Objective:
Please write out the lines again, starting at the line containing "Click the tagged person icon" and ending after the one containing "pyautogui.click(x=20, y=213)", with "icon" changed to "symbol" and nothing else altered. Omit the pictures.

Data to use:

⁂

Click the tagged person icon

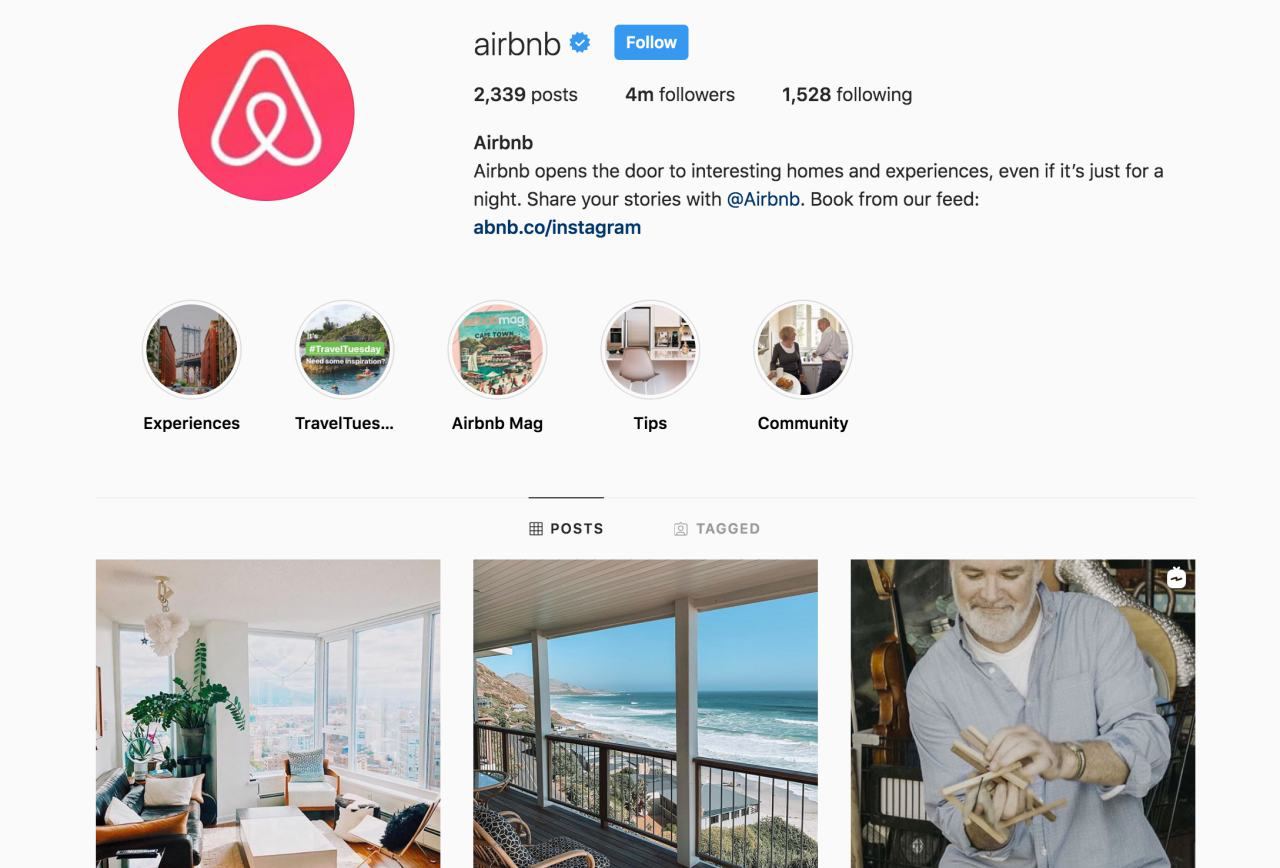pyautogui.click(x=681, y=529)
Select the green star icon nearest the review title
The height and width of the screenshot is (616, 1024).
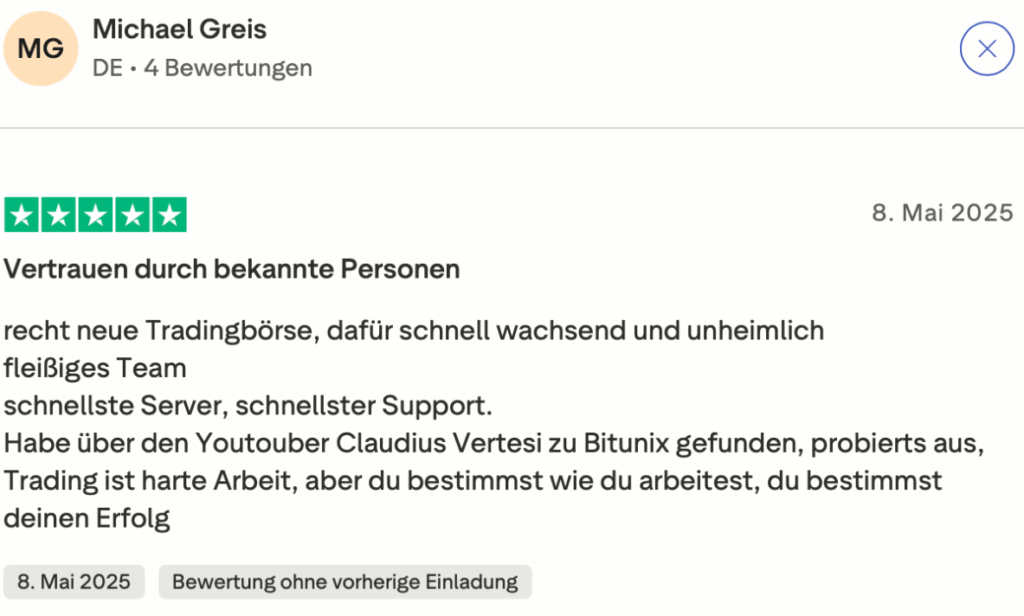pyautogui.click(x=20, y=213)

⁂

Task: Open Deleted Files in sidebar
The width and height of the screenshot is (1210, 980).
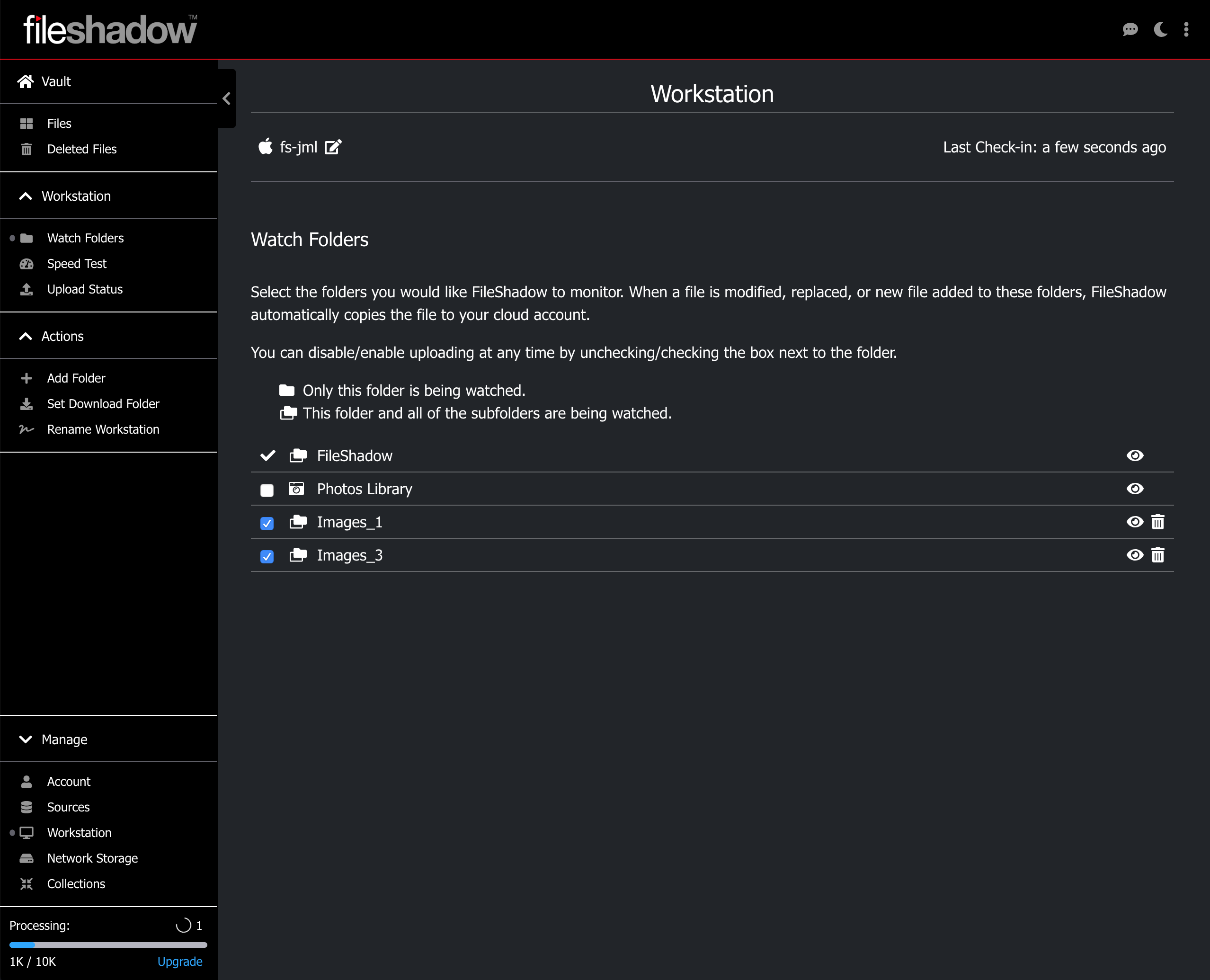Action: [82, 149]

⁂

Result of the exercise:
Click the tagged person symbol

pyautogui.click(x=681, y=529)
Select the green star symbol nearest the review title
The height and width of the screenshot is (616, 1024).
pyautogui.click(x=20, y=213)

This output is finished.